- _HOW TO COMPLETE THIS TASK_
Exercise in exact copying: restate word for word only the lines below from the one containing "At what coordinates should I click to accomplish: Open" through the one containing "Given: Select the pencil drawing tool", omitting any pictures.

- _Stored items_
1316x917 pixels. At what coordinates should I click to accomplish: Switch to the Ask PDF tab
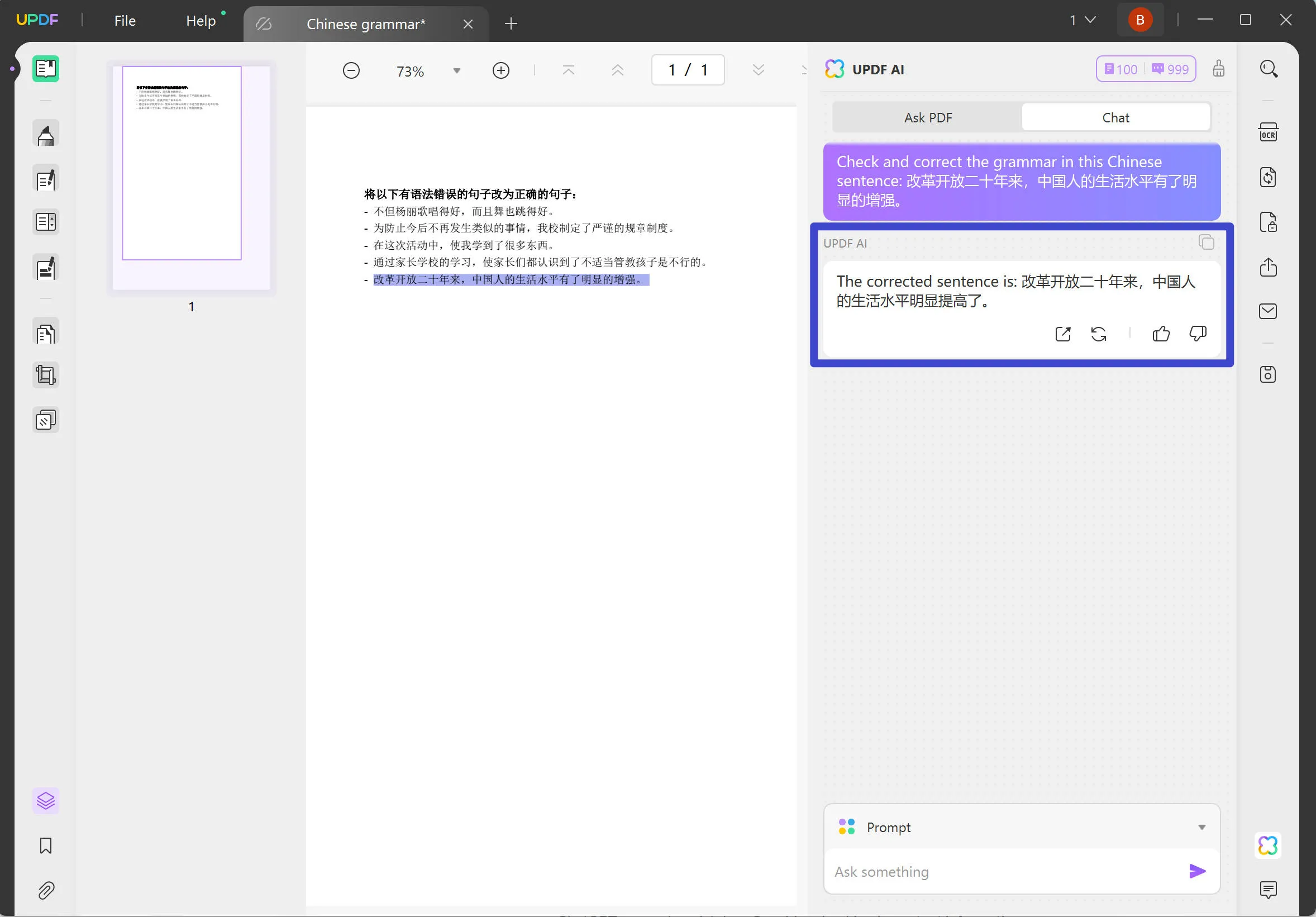point(928,117)
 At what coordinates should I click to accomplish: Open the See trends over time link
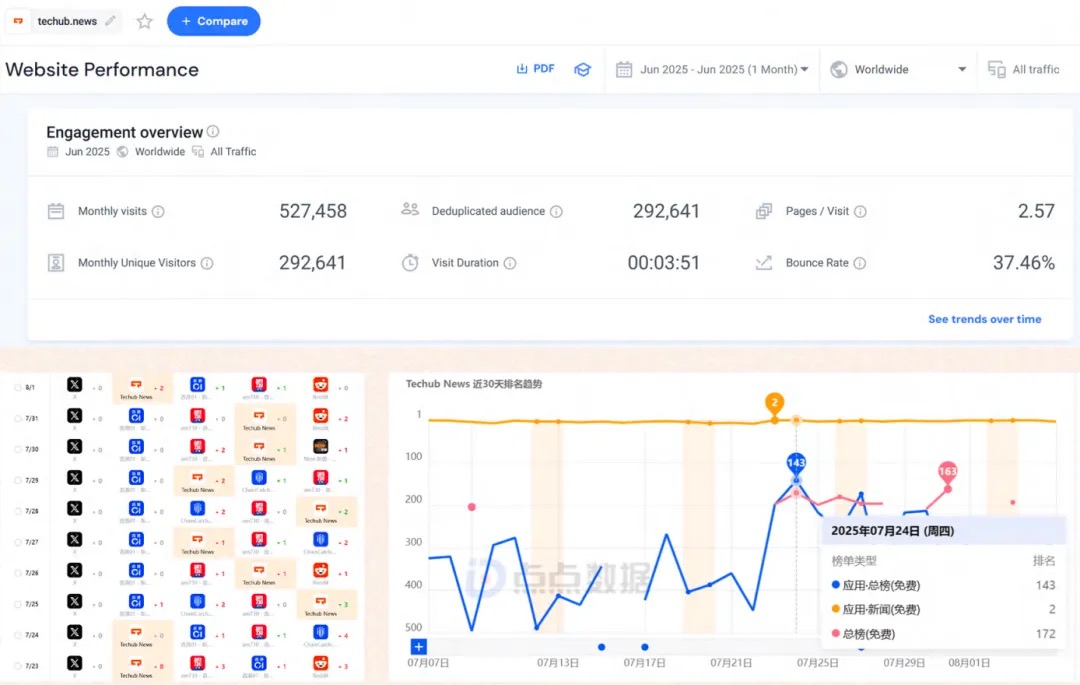click(984, 319)
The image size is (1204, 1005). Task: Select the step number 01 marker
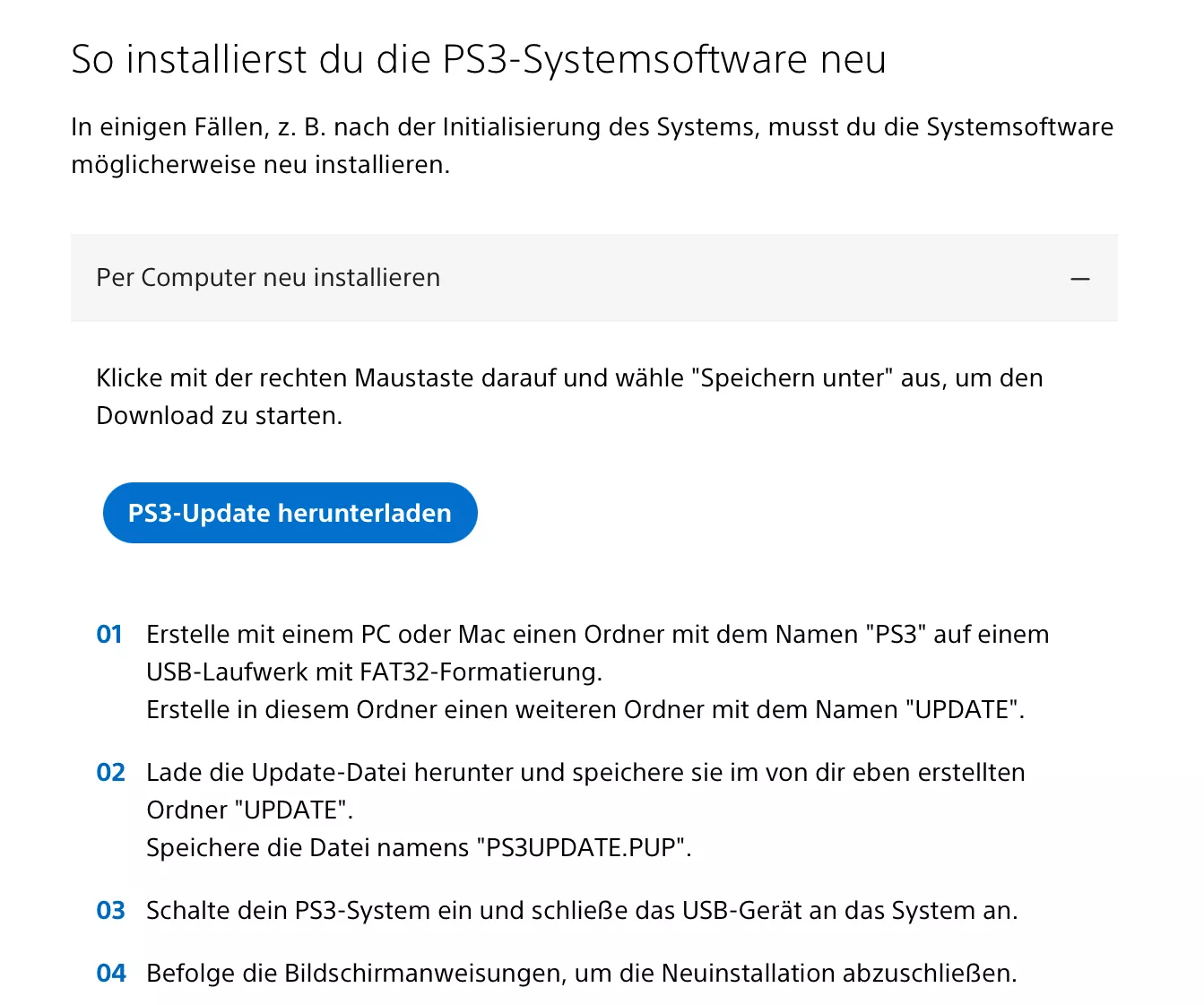point(109,635)
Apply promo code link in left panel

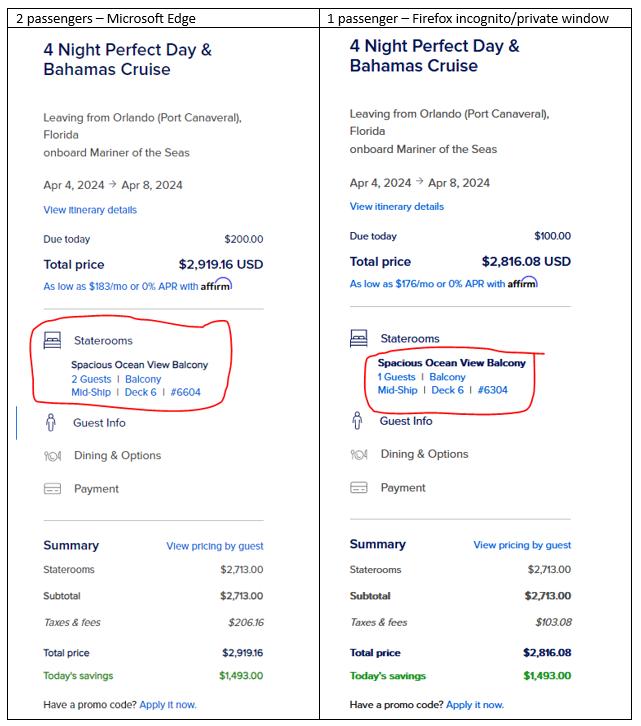click(x=168, y=705)
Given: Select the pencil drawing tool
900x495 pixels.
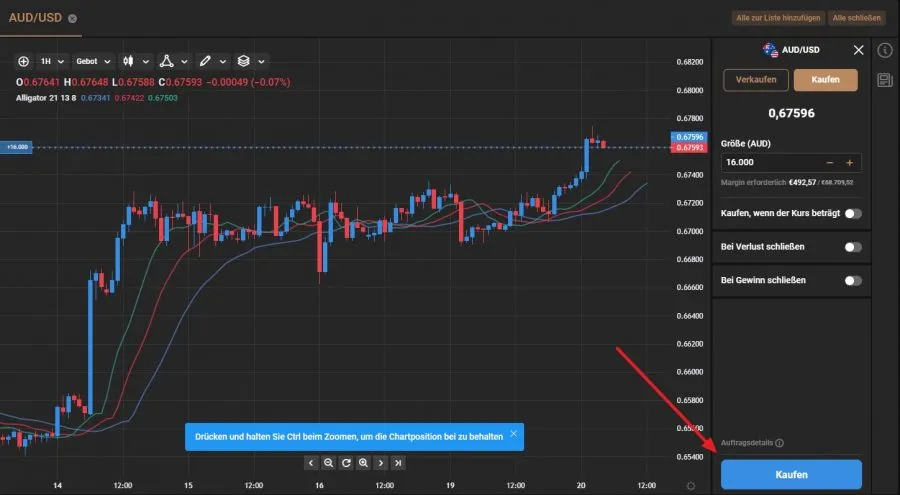Looking at the screenshot, I should (x=205, y=61).
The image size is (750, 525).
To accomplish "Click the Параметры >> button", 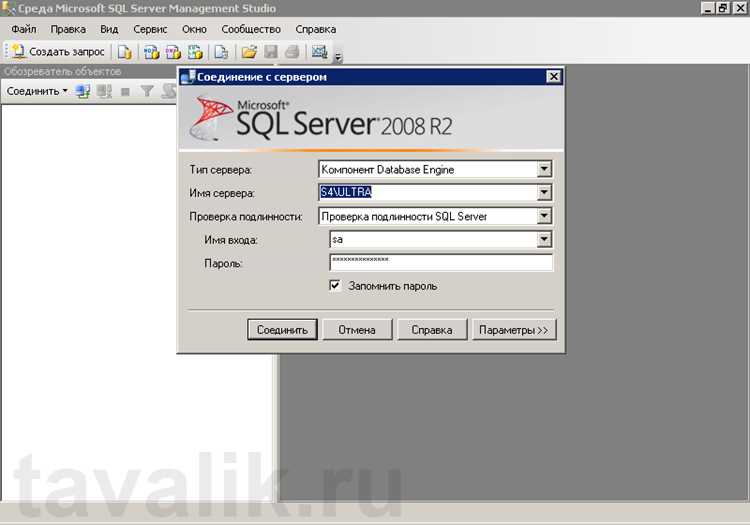I will [x=514, y=329].
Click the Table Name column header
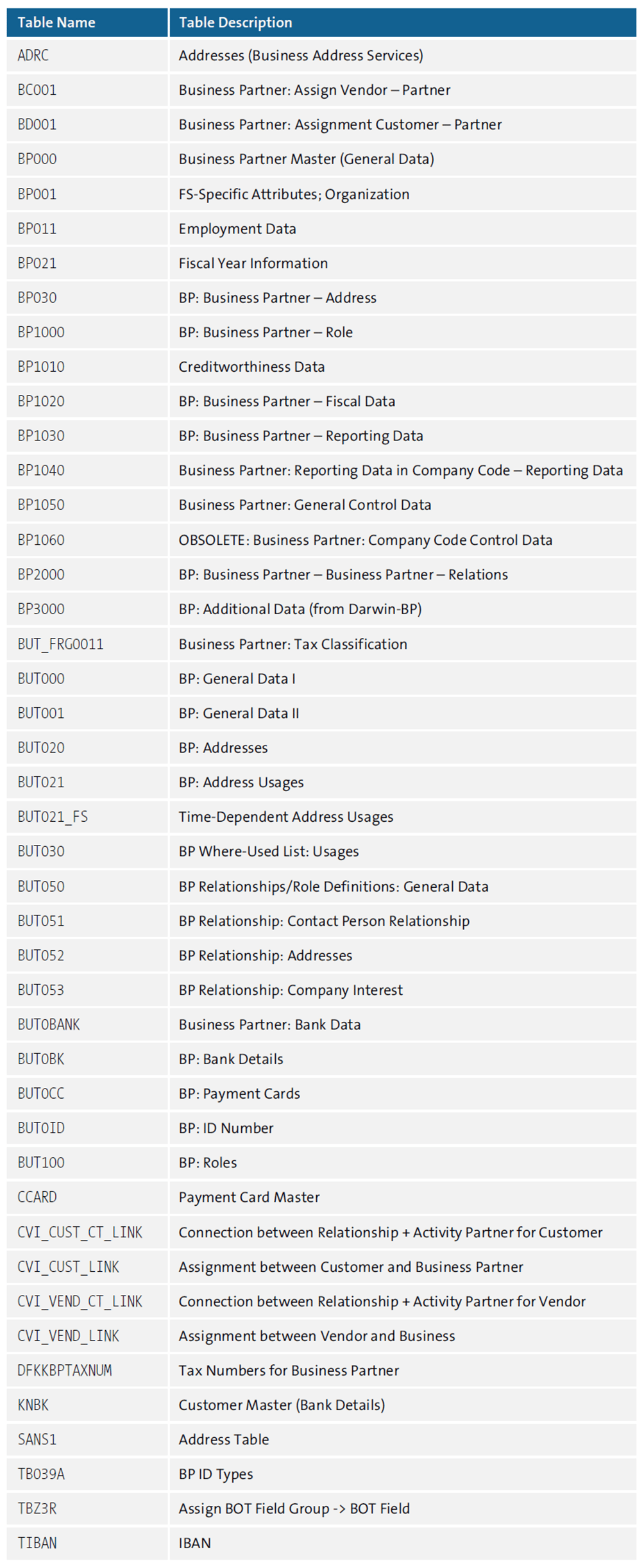This screenshot has width=644, height=1568. 56,22
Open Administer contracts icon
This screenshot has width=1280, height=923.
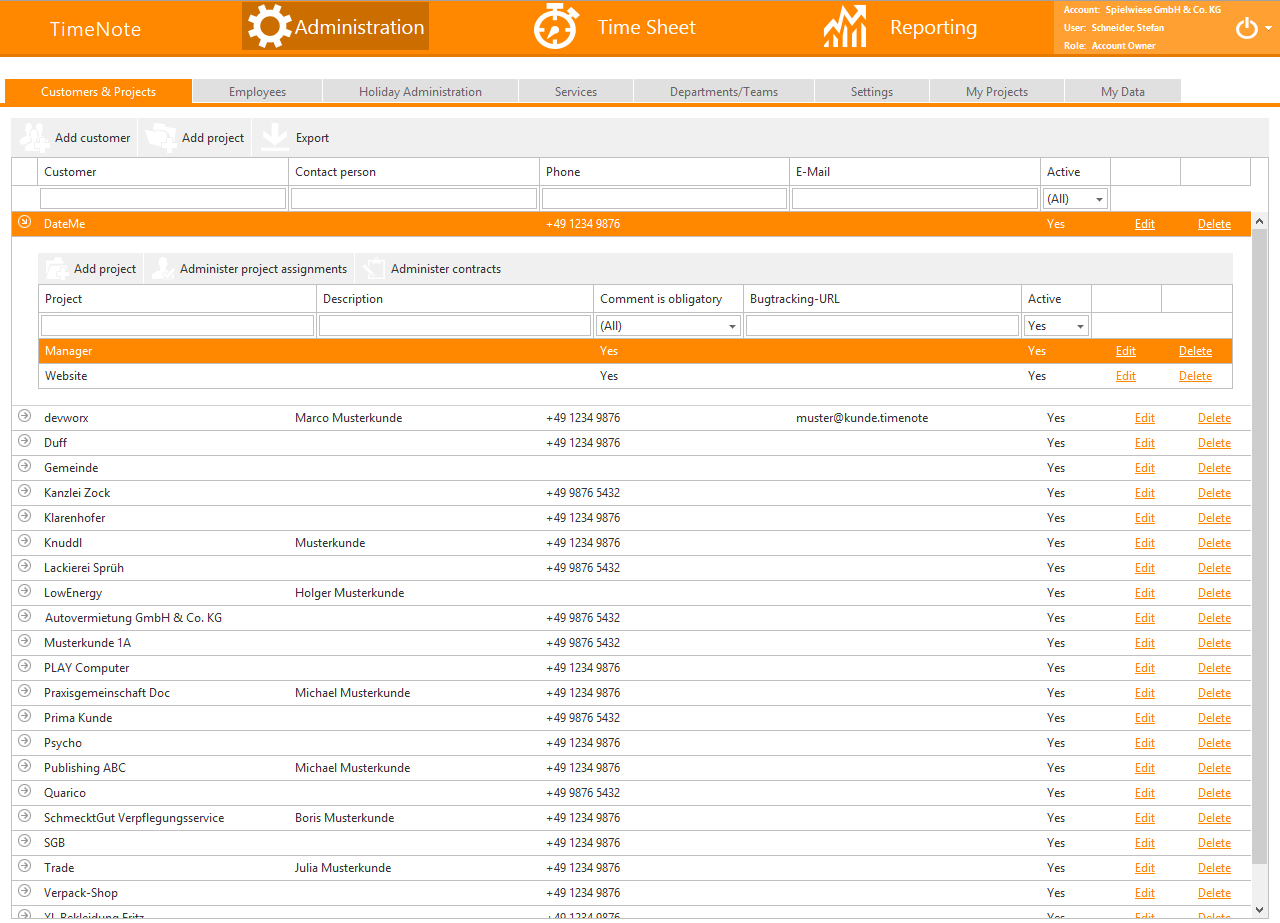pos(374,269)

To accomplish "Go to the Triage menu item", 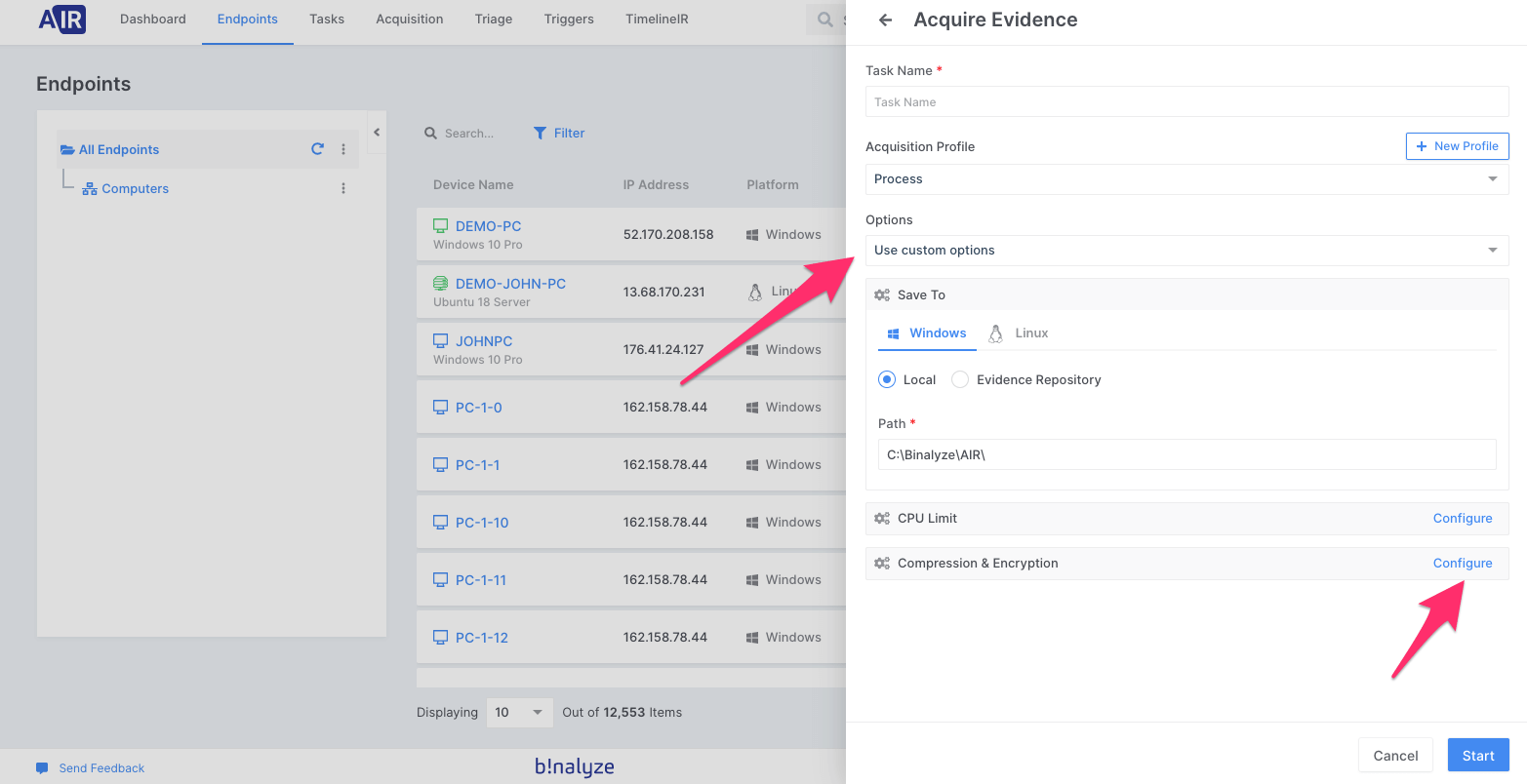I will tap(493, 20).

- _OUTPUT OF THE TASK_
 At what coordinates should I click to accomplish: Open the See trends over time link
click(984, 319)
The image size is (1204, 1005). Task: Select the step number 01 marker
point(109,635)
Apply promo code link in left panel

click(x=168, y=705)
Given: Select the pencil drawing tool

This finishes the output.